PushButton is a member of the advisory group for the UK's digital terrestrial TV (DTT) platform, Freeview.

Analysis
With Netflix now widely tipped to arrive in the UK and Spain early in 2012, the timing of Amazon's purchase of PushButton makes the acquisition look like a response to this growing competitive threat. Seeking to control more of LoveFilm's streaming ecosystem in-house makes sense for more than purely defensive reasons because it should allow Amazon to shape LoveFilm's connected device user experience more effectively. This matters because connected devices are a key component of any successful paid-for online video service, and LoveFilm currently lags someway behind the 'over 200' supported devices currently claimed on Netflix's website.

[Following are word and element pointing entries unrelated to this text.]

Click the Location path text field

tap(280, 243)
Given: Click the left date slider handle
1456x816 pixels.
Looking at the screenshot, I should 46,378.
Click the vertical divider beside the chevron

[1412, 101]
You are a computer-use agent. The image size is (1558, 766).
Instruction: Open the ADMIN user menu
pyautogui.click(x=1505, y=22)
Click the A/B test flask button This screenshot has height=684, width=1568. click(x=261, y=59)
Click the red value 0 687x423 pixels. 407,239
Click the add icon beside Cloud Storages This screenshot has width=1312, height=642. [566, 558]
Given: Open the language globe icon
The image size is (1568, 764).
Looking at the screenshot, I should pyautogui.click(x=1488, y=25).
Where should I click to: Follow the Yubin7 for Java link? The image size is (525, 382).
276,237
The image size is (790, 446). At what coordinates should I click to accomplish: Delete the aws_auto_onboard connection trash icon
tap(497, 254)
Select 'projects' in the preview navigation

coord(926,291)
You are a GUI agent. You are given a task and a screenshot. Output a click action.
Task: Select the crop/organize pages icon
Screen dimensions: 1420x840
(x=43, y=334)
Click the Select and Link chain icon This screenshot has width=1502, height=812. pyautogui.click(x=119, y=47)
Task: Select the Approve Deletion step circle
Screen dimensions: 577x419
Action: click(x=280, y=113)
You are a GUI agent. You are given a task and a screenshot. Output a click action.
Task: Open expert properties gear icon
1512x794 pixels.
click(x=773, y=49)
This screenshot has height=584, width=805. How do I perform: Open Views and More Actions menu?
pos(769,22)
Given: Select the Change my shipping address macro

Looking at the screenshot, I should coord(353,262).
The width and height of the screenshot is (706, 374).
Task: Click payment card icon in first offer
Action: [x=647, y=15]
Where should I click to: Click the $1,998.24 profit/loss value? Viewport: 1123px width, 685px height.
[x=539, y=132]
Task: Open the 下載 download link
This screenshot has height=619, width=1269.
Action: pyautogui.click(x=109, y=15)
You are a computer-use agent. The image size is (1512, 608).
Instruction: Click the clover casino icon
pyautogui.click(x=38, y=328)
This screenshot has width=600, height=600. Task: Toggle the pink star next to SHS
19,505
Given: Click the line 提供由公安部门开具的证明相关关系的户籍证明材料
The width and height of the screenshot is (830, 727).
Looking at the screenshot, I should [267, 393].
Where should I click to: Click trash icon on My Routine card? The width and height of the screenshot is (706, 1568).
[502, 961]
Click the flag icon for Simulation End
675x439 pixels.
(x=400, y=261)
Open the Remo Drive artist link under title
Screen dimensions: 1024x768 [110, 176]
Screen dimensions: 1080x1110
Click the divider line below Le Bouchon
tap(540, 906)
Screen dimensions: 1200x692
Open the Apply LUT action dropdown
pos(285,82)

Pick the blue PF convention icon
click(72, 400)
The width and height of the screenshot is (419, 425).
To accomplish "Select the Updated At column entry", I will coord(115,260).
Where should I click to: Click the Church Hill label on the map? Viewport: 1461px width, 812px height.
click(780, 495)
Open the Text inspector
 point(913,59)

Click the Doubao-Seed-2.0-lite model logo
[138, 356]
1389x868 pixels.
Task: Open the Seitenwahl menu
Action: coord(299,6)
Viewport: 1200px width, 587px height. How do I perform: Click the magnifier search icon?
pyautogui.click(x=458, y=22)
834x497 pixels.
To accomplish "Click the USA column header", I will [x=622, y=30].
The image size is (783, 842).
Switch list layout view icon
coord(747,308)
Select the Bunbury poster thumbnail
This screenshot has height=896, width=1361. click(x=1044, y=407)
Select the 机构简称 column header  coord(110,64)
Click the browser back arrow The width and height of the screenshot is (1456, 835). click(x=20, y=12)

Amazon knows this. Consequently the PushButton acquisition must be seen as indicative of what Amazon has planned for the future: it's a move designed to position itself to compete with Netflix by building apps that will connect its service with a wider audience. In this context PushButton's involvement with Freeview may prove to be a useful arrow in the quiver for the UK market (although it is less likely to apply to other regions were LoveFilm operates, like Germany). Longer term, of course, there is also the potential for these applications and expertise to find their way back across the Atlantic to bolster Amazon's US video offers.